Christoph Lehmann (7 May 1947 – 31 August 2024) was a German organist, harpsichordist, church musician and composer, especially in the field of Neues Geistliches Lied (NGL). He had worked as a continuo harpsichordist and organist in performances and recordings of early music with several ensembles.

== Life and career ==
Lehmann was born in Beijing. He studied church music in Berlin and harpsichord with Hugo Ruf in Cologne.

From 1972 to 1984, he was a church musician at the Protestant Thomaskirche in Düsseldorf, as well as a theatre musician in Düsseldorf, Bochum, Bonn and Aachen. Lehmann composed numerous songs of the genre Neues Geistliches Lied. Two songs with music by Lehmann were included in the second edition of the common German Catholic hymnal, Gotteslob, in 2013, "Ich lobe meinen Gott, der aus der Tiefe mich holt" with text by Hans-Jürgen Netz) in the common section as GL 383, and "Wo Menschen sich vergessen", with text by Thomas Laubach in regional section, such as GL 832 in the Diocese of Cologne.
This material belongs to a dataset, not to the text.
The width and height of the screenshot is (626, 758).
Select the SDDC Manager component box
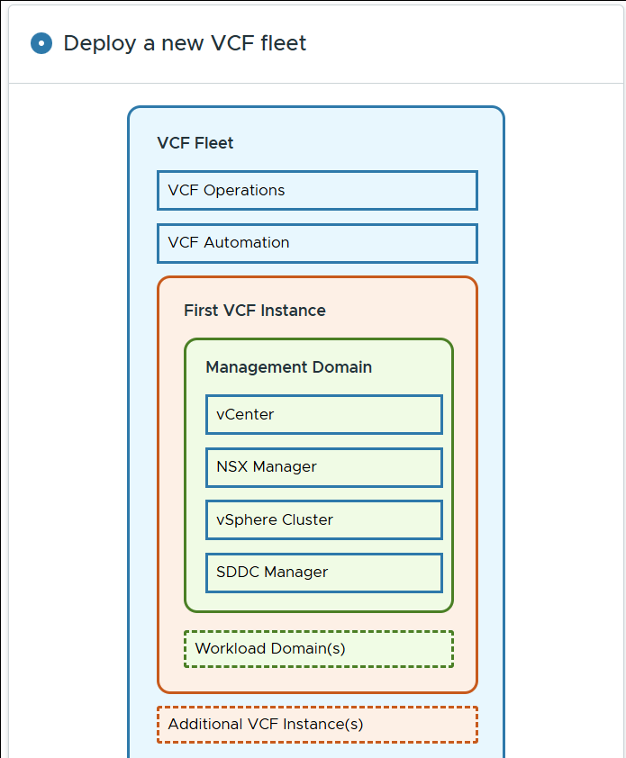click(x=324, y=573)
Since 1985, Lehmann has been an organist and harpsichordist in the field of early music for various ensembles, including Il Dolcimelo, Das Kleine Konzert in Dormagen, Movimento, and La Stravaganza in Cologne. With the group Epoca Barocca, he recorded sonatas by Christoph Schaffrath, including a duet for two harpsichords played with Christoph Alselm Noll in 2003. A reviewer noted that he was "particularly impressive in his brilliant performance of the demanding keyboard parts".

== Work ==
Popular songs with music by Lehmann include:
- "Wir werden leben, überleben" (text: Alois Albrecht
- "Komm, lass diese Nacht nicht enden" (1977; text: Hans-Jürgen Netz)
- "Ich lobe meinen Gott, der aus der Tiefe mich holt" (1979; text Netz)
- "Alles was atmet" (1987; text: Netz)
- "Lass uns den Weg der Gerechtigkeit gehn" (1983; joint translation from Spanish with Diethard Zils; melody: Cristóbal Halffter)
- "Durch das Dunkel hindurch" (1987; text: Netz)
- "Wo Menschen sich vergessen" ("Da berühren sich Himmel und Erde") (1989; text: Thomas Laubach)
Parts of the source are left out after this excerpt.